Caroline Rae is a Reader in Music at Cardiff University and pianist. She has published extensively on twentieth-century French music and is contributing editor of André Jolivet: Music, Art and Literature (2019), the first book on the composer in English. She is currently preparing a monograph, The Music of André Jolivet, for Boydell in addition to her work as contributing co-editor for Stravinsky and France: Reception, Interactions and Legacy (URP, forthcoming 2023) and Debussy d’hier à aujourd’hui (SFM, forthcoming 2023). She broadcasts regularly on BBC Radio 3, was Series Advisor to the Philharmonia Orchestra for the City of Light: Paris 1900-1950 festival and has also been a programming consultant to the BBC National Orchestra of Wales. As a pianist, she was a pupil of Dame Fanny Waterman from childhood, later studying with Yvonne Loriod-Messiaen in Paris. She was made a Chevalier de l’Ordre des Arts et des Lettres for her services to French music in 2018.
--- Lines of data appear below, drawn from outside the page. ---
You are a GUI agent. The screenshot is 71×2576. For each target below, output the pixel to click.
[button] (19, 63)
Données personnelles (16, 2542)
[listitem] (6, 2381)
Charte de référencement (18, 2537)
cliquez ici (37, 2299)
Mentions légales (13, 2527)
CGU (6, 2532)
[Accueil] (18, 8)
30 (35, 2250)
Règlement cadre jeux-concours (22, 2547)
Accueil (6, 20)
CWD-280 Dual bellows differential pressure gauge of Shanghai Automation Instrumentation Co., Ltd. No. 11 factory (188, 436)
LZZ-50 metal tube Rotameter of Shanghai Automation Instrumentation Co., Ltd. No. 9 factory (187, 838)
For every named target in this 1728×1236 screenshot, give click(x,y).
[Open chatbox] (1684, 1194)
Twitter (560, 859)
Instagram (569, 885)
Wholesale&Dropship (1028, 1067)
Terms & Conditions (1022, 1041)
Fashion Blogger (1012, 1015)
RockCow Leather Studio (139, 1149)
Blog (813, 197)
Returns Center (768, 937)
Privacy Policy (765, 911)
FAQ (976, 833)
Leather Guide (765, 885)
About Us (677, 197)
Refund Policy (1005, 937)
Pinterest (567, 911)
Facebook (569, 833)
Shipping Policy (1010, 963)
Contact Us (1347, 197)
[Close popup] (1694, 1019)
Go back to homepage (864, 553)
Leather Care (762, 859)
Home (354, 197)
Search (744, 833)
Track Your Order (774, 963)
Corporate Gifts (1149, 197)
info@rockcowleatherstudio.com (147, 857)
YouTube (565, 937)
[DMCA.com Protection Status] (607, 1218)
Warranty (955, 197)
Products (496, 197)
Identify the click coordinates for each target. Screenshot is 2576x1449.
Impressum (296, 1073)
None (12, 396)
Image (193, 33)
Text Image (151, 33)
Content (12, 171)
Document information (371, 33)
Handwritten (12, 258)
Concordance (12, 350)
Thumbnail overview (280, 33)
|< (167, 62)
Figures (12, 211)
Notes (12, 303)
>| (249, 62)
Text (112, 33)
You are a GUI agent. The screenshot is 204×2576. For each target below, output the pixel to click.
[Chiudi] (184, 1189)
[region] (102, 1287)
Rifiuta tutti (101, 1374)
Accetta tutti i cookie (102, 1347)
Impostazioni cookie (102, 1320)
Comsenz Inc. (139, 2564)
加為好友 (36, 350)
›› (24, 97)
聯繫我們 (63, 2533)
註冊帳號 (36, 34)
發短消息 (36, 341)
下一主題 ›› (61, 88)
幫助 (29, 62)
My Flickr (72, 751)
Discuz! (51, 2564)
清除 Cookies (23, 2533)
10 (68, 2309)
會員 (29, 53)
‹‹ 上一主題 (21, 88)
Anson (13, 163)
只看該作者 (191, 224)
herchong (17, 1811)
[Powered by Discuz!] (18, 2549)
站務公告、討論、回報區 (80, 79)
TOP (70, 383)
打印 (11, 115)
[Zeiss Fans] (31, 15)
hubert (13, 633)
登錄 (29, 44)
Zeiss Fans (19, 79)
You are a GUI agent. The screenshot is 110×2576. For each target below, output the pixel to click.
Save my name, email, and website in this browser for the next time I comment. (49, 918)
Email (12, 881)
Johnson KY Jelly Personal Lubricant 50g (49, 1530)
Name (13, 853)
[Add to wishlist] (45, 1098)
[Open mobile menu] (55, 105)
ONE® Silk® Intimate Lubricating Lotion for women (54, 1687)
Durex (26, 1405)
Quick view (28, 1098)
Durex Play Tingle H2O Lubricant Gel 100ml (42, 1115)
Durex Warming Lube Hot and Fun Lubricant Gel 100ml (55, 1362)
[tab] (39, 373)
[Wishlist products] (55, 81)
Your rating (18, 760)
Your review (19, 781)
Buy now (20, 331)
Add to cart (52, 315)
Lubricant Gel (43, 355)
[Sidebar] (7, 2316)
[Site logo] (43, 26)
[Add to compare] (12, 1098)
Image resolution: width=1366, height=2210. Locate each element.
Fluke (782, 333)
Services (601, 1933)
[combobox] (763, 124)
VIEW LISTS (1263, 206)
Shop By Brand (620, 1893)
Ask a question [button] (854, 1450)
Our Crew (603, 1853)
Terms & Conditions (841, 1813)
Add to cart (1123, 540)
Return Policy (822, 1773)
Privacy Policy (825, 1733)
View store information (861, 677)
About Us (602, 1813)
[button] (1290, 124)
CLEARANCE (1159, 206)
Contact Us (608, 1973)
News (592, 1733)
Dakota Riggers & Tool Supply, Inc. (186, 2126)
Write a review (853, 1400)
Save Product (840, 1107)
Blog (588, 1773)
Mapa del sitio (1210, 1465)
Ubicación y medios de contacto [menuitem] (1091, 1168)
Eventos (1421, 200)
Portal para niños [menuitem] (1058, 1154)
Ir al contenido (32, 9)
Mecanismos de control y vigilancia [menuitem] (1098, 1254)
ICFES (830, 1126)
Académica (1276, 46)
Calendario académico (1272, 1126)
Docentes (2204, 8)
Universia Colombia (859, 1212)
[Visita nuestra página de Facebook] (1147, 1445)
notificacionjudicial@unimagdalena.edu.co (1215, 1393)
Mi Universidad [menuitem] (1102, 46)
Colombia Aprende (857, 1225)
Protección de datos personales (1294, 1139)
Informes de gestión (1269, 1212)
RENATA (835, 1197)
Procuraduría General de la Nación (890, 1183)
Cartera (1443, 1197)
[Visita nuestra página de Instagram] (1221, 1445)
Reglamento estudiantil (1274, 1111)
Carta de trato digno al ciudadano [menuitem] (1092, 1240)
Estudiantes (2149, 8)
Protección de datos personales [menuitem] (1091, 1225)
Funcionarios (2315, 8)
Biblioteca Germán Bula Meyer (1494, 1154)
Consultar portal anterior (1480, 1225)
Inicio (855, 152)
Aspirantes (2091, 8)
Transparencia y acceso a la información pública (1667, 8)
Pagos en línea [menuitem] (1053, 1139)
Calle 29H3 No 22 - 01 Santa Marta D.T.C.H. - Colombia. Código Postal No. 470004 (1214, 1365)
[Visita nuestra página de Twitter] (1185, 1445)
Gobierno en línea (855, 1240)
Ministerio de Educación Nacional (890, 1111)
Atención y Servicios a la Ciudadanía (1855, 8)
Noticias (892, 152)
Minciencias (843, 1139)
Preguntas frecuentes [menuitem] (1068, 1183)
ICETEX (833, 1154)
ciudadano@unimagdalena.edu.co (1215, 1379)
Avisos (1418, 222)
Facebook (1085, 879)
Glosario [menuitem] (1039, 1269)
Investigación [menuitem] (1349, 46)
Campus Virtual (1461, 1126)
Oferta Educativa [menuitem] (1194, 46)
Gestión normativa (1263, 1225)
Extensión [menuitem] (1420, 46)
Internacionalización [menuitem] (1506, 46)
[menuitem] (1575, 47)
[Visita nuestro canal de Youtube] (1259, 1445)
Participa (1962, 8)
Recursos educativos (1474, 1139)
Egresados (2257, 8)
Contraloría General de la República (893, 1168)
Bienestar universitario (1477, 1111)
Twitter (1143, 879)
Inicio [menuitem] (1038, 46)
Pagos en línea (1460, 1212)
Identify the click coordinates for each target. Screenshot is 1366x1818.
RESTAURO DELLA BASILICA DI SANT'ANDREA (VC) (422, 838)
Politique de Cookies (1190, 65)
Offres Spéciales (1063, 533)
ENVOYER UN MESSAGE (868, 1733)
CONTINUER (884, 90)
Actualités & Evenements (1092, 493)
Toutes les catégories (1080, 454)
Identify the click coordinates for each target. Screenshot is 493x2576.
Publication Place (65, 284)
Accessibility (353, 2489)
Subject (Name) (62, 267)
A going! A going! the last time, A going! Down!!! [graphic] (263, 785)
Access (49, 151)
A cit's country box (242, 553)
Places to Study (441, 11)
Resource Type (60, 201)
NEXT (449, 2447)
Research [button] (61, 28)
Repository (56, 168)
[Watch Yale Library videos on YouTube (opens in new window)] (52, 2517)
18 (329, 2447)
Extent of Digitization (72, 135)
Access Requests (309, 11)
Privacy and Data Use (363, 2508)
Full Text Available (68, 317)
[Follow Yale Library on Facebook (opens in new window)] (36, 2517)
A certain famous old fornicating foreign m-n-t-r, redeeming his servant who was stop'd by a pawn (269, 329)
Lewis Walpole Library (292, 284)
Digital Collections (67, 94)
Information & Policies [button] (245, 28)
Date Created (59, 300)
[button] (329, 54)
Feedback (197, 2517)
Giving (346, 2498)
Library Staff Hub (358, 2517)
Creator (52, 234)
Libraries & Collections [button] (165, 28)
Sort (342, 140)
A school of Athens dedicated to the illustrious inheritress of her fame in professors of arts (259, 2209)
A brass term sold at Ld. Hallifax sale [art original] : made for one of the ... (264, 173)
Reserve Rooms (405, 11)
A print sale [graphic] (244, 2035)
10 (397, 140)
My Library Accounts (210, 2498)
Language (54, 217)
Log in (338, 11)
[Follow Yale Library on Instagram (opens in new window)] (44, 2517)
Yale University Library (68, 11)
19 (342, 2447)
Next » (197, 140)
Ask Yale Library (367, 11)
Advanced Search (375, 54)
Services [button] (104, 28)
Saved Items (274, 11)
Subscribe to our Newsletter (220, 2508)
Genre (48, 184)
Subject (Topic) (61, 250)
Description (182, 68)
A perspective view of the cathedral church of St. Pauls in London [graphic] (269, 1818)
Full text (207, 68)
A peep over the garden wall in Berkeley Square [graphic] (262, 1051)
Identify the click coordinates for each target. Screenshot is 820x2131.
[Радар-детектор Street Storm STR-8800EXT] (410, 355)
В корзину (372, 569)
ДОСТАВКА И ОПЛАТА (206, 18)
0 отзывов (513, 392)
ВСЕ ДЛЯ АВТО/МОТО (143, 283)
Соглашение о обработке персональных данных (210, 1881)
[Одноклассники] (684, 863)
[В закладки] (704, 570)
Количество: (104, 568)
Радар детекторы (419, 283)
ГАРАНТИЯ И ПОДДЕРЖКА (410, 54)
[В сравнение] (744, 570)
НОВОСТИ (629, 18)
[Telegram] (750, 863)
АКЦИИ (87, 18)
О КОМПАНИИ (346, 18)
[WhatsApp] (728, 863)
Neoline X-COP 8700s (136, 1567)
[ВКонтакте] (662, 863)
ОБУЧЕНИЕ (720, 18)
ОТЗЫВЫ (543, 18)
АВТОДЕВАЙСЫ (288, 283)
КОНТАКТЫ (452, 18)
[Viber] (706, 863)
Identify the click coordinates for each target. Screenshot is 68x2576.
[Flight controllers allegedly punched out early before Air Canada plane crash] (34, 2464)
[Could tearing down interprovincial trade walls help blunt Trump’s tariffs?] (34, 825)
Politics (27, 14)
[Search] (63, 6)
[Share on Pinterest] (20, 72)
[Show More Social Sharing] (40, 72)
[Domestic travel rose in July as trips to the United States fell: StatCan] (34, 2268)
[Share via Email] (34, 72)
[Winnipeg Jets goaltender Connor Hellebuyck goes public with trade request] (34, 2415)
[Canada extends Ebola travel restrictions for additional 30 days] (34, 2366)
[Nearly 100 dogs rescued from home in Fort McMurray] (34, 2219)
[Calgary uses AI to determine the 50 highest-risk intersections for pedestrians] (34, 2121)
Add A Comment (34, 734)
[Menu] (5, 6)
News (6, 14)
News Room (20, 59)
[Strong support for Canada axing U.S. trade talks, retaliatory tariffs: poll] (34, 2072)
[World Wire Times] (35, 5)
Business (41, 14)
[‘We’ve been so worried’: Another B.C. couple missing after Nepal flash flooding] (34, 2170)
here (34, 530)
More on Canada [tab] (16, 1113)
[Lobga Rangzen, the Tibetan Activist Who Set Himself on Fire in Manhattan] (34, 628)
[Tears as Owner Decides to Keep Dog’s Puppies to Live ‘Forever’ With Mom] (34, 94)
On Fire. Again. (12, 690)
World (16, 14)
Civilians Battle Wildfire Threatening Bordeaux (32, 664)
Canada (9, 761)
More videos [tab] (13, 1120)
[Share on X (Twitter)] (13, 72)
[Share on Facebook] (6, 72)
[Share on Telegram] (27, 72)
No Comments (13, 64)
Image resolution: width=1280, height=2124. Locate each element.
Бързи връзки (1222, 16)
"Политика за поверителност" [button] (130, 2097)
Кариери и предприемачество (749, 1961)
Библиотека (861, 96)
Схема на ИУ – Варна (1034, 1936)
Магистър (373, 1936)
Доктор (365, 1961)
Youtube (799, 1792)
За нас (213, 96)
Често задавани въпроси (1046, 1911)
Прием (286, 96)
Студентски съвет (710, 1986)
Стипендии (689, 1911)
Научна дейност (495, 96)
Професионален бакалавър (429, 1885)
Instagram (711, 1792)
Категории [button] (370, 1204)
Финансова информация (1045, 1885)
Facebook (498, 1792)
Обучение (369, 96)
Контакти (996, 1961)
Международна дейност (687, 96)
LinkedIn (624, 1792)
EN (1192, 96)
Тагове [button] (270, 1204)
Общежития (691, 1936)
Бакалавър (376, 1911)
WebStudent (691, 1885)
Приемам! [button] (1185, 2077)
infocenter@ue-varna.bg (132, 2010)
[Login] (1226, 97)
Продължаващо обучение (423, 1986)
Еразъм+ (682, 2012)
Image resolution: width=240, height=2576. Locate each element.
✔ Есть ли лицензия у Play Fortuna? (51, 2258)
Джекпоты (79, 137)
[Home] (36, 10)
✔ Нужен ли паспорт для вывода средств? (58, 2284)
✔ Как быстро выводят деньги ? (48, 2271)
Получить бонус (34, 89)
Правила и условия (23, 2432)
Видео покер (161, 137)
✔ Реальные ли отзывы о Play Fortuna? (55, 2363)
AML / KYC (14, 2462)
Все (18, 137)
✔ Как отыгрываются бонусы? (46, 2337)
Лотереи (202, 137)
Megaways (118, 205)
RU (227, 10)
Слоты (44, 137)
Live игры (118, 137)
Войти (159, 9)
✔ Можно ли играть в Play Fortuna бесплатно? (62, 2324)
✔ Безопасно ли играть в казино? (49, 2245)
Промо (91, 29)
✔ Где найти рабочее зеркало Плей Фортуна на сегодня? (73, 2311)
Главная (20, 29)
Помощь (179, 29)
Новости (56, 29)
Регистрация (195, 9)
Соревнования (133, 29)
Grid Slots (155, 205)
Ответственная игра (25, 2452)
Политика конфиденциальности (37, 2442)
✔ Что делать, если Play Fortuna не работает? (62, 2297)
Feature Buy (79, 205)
Charles Bodman Whittaker began his musical training aged 6, studying viola and violin with Cardiff teacher Ted Wilson from the age of 9. After completing his studies at the Royal College of Music with Simon Rowland-Jones, he was a Postgraduate Scholar at the Guildhall School of Music and Drama where he studied with Matthew Jones, receiving Commendation for Excellence in Recital Performance in 2020 and graduating with Distinction in 2022. Charles has a particular interest in contemporary music and gave the UK premiere of Eric Tanguy’s Rhapsodie (2017) at the Highgate Festival in 2022. Other solo recitals include at the Institut français de Londres, Royal Birmingham Conservatoire, Penarth Chamber Music Festival, Milton Court Concert Hall, Saint David’s Hall Young Artists’ Showcase and Cardiff University. He recently performed at LSO St Luke’s with his Bodman String Quartet and has been invited again for 2022-23. Orchestrally, he currently plays with London’s Southbank Sinfonia.